Exercise prompt: Repeat exactly the stretch of lines that starts with the one containing "Click the blurred serial number field" and ends with the last line of the material. Leave out pictures.

Entries supplied:
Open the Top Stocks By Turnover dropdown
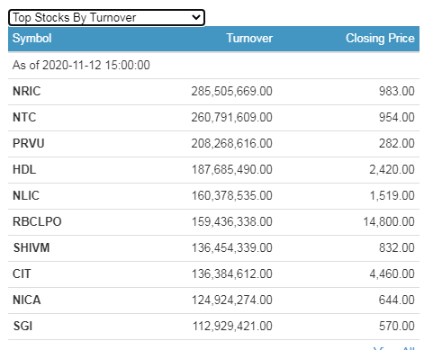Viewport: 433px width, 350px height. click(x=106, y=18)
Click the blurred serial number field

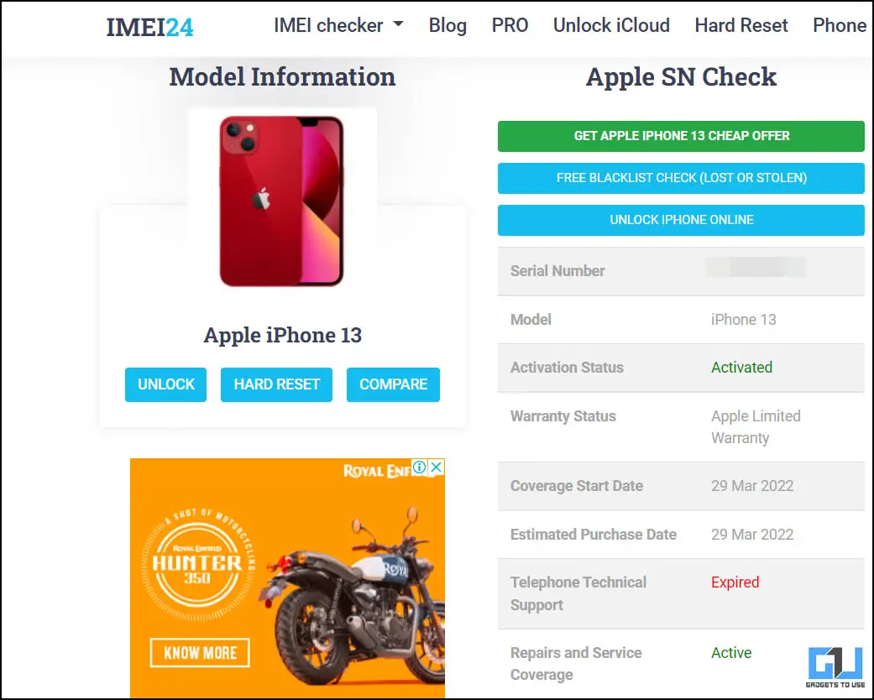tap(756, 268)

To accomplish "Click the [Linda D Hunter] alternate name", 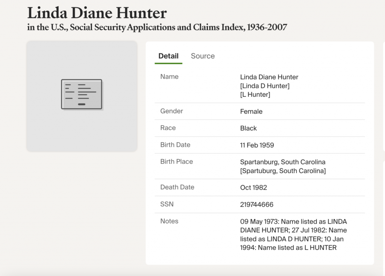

Task solution:
Click the blurred serial number field

tap(756, 268)

To accomplish "Click the [Linda D Hunter] alternate name", 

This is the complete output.